Mamakan, Singapore-based Danish Botanical Artist
It is indeed true that Mother Earth is part of every human being. It is in our hands to save the Mother Earth for our future generations.
Neera Joshi Pradhan, a leading botanical artist from Nepal, believes that the importance of nature, the earth as the mother, is symbolised as the power, love and creation that continues and hopes to bring the human and nature come close and make this beautiful planet.
Acrylic on Canvas by Neera Joshi Pradhan
Neera’s works are exhibited in Nepal and worldwide. Her approach to combining art and science first began in 1999 with the book “Flora from Kathmandu Valley.”
Her botanical artworks have been in collection of Marie Selby Botanical Garden/Royal Botanical Garden Edinburgh, Scotland and many private collections around the world.
“Botanical art is the art of understanding Botany. The world of Botanical art and illustration not only appreciates nature or gives the artistic pleasure or the aesthetic aspects, it also values social, cultural needs and does excellent service in plant science,” says Neera.
Neera Joshi Pradhan, Botanical Artist from Nepal
Botanical art is a beautiful amalgamation of science and art that few people know. Depicting plants the way they are and yet artistically, is indeed an art.
Phansakdi Chakkaphak, another talented botanical artist, describes how the Mother Earth changed his life. Phansakdi was born in Thailand in 1949, studied at Chulalongkorn University in Bangkok and the University of Illinois at Chicago. He has designed and illustrated botanical art for several publications.

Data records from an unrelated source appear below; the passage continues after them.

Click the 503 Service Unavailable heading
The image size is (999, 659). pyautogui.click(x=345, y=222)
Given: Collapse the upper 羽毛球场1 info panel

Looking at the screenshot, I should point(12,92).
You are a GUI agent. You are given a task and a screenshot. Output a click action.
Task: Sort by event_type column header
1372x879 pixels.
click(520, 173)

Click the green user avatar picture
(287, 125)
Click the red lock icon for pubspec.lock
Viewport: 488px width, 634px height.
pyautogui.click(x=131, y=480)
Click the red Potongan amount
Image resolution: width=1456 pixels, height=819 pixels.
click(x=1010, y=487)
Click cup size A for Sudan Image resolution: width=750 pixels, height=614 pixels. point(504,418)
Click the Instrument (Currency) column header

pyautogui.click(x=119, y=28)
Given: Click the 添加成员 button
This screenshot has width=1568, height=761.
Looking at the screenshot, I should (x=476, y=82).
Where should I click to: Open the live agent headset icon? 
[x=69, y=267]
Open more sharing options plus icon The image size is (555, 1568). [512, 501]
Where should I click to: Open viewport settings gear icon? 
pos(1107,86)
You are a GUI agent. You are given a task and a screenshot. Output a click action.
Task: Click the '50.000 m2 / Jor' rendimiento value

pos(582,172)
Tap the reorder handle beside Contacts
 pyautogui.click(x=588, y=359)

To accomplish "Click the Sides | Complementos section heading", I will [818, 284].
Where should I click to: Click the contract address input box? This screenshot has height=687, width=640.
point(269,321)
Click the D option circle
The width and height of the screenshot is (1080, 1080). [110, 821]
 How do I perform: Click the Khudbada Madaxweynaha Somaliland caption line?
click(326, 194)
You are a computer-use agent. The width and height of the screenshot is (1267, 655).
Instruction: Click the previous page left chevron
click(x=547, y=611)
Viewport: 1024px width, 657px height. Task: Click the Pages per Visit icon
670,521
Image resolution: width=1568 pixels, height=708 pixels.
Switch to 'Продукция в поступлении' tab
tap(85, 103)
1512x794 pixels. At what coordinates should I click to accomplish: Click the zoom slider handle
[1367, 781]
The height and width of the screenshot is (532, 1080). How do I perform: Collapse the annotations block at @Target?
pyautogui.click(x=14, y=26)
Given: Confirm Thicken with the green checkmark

Phansakdi Chakkaphak, Botanical Artist from Thailand
His artworks from the Shirley Sherwood Collection were selected for several exhibitions in Pisa, Singapore and at Shirley Sherwood Gallery, Kew Gardens, London. “Botanical art to me is an art that captures the true nature of plants. My artworks show the passion I have for plants. The natural beauties of all details of plants inspire and challenge me to paint them,” says Phansakdi.
Mother Earth Day to Phansakdi means an event to raise public awareness around the world about the preservation of mother earth. It is the nature and its beauty that lead him to pursue botanical art.
“It never feels like work, if you love what you do. And there is inspiration in everything and everywhere. All you need is an eye for it”, Phansakdi says.